2.4.6. But what does it sound like?#

We can simulate quantization numerically by defining a quantize function as below. We’ll then be able to synthesize a pure tone, and hear how it sounds when quantized to varying bit depths.

Warning: the lower bit depths can sound quite harsh.

import numpy as np
from IPython.display import display, Audio

def quantize(x, n_bits):
    '''Quantize an array to a desired bit depth
    
    Parameters
    ----------
    x : np.ndarray
        The data to quantize
        
    n_bits : integer > 0
        The number of bits to use per sample
        
    Returns
    -------
    x_quantize : np.ndarray
        x reduced to the specified bit depth
    '''
    
    # Specify our quantization bins: 
    #   2^n_bits values, evenly (linearly) spaced 
    # between the min and max of the input x
    bins = np.linspace(x.min(), x.max(), 
                          num=2**n_bits, 
                          endpoint=False)
    
    # Quantize x
    return np.digitize(x, bins)


# We'll make a 1-second example tone at 220 Hz
duration = 1
fs = 11025
freq = 220

# Our sample times
t = np.arange(duration * fs) / fs

# The continuous signal
x = np.cos(2 * np.pi * freq * t)

print('Original signal (float64)')
display(Audio(data=x, rate=fs))

# And play the audio at each bit depth
for bits in [16, 8, 4, 2, 1]:
    print('{}-bit'.format(bits))
    display(Audio(data=quantize(x, bits), rate=fs))

Original signal (float64)

16-bit

8-bit

4-bit

2-bit

1-bit

One thing you might notice from listening to the examples above is that the lower quantization levels have the same fundamental frequency, but sound somehow brighter. This is because quantization introduces discontinuities to the signal. A pure sinusoid varies smoothly and continuously, while its 1-bit quantized counterpart (a square wave) jumps abruptly between different sample values. Since low-frequency waves cannot change abruptly, we can infer that severe quantization induces high frequency content in the signal. We will make this intuition more precise in a few chapters (when we cover the Fourier transform).
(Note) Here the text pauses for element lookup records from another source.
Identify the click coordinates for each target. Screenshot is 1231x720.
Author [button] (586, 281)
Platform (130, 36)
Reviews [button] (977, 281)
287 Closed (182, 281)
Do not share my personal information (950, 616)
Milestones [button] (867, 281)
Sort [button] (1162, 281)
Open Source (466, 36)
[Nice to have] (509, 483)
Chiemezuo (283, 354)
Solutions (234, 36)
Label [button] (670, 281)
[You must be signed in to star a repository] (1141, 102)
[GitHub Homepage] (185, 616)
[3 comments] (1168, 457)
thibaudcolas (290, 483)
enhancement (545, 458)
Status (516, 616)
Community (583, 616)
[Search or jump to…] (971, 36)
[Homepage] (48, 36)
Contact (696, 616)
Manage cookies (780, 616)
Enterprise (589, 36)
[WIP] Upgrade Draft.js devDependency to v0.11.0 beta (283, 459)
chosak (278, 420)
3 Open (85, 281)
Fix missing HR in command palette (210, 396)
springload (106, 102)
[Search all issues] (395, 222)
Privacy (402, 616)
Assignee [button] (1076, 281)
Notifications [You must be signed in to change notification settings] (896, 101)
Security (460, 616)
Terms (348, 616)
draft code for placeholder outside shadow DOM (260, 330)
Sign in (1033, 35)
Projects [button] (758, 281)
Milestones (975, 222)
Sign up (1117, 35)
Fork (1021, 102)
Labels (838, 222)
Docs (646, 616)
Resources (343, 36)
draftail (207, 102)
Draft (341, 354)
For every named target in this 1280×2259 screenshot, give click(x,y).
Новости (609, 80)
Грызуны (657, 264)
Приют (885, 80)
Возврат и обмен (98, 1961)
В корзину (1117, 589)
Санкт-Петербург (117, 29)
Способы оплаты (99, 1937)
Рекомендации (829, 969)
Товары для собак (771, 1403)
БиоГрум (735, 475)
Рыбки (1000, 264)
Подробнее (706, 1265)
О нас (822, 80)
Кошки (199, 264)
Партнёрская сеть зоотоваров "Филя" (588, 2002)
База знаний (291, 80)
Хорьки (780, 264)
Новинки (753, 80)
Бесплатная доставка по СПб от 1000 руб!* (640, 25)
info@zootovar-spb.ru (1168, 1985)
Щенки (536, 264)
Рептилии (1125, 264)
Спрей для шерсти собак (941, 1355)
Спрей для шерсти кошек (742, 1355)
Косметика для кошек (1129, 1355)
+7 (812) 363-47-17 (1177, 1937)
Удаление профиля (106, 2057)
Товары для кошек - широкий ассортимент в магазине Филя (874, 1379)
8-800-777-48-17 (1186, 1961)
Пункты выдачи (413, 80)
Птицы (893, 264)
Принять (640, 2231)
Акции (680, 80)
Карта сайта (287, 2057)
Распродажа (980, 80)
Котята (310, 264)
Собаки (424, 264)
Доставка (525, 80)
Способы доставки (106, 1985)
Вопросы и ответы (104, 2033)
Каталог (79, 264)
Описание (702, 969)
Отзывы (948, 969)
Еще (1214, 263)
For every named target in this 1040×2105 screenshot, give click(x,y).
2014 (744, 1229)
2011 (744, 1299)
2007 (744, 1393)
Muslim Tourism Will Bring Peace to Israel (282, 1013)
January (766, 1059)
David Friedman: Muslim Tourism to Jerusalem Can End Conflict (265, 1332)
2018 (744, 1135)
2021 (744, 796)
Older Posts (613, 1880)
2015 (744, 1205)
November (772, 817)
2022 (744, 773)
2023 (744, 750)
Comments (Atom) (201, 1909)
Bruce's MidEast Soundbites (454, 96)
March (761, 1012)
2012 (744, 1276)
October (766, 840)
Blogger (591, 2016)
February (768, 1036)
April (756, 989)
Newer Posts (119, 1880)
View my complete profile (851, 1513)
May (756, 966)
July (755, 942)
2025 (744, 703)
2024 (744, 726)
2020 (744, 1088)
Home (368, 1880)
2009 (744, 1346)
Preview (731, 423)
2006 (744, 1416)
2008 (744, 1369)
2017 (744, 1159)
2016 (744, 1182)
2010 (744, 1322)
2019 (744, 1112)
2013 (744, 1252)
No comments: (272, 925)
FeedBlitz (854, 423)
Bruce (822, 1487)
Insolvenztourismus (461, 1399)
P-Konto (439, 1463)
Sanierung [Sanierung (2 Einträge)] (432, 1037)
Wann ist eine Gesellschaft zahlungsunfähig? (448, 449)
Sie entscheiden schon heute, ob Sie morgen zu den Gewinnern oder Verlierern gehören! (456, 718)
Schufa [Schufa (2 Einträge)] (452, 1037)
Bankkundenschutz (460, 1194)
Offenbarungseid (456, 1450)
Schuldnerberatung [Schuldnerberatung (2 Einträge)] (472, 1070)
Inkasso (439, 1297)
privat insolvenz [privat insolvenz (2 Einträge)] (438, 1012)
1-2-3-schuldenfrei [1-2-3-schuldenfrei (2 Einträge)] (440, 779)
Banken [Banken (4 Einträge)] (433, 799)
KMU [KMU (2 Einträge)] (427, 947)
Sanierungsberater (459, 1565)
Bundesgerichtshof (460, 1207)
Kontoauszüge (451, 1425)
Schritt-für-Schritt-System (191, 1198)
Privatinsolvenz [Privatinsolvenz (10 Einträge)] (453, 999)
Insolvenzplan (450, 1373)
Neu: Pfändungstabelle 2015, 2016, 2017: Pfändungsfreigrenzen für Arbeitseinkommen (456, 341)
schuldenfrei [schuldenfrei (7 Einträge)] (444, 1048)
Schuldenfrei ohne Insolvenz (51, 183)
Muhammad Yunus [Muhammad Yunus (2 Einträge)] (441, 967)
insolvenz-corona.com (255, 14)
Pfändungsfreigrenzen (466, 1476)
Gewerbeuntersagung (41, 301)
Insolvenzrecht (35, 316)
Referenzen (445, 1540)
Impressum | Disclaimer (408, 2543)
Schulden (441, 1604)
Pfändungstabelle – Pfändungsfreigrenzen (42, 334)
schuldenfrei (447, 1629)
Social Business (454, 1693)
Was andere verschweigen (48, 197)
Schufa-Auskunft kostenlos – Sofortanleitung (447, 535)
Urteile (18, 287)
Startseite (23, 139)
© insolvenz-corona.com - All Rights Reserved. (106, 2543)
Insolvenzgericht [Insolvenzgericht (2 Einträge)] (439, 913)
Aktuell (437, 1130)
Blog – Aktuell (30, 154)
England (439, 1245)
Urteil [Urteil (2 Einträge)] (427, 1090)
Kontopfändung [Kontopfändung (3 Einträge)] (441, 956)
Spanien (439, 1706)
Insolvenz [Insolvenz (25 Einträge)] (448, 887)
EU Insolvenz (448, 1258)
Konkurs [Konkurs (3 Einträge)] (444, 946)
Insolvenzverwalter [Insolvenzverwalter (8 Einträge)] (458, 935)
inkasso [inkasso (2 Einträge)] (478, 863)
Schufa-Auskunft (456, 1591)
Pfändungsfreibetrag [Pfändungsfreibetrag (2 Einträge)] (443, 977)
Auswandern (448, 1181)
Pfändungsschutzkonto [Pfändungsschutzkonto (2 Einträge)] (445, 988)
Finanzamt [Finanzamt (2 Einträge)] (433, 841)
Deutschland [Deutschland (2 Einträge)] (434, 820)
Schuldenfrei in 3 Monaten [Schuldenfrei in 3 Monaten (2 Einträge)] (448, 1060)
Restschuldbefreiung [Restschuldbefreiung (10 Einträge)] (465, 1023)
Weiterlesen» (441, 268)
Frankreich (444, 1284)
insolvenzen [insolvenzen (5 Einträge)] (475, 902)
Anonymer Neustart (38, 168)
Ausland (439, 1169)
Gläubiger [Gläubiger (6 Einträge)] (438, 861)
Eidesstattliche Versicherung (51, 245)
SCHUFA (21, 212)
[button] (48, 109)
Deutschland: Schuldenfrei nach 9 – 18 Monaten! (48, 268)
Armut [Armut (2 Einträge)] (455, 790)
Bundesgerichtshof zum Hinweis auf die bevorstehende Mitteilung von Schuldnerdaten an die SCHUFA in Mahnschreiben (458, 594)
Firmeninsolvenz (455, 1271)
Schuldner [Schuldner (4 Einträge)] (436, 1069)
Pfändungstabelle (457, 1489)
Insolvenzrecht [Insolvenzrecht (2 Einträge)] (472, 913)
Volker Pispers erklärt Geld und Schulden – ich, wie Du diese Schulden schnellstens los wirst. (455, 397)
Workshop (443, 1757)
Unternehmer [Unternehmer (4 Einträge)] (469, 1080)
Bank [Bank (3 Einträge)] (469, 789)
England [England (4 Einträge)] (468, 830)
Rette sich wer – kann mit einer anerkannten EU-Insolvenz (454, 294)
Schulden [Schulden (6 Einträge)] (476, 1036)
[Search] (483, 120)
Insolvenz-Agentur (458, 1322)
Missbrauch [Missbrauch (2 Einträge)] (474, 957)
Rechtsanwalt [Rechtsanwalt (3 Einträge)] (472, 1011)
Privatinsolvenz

2.4.7. Quantization in practice#

By now, we’ve seen how quantization works, what it looks like visually, and how it sounds. But how do we use this information practically?

16-bit quantization (65536 distinct values) is the standard for compct disc-quality audio, and it suffices for many practical applications. 24-bit quantization is also common (16777216 distinct values), especially in music production or other applications with high-fidelity requirements.

Although audio data is stored this way (e.g., in .wav files), we don’t usually worry about quantization when processing audio in a computer. Instead, the most common pattern is to convert audio signals to floating point numbers (which are better approximations to continuous-valued real numbers), do whatever analysis or filtering we want to do, and then only quantize again when we need to save or play back audio at the end. Usually this happens behind the scenes, and you don’t need to worry about it directly.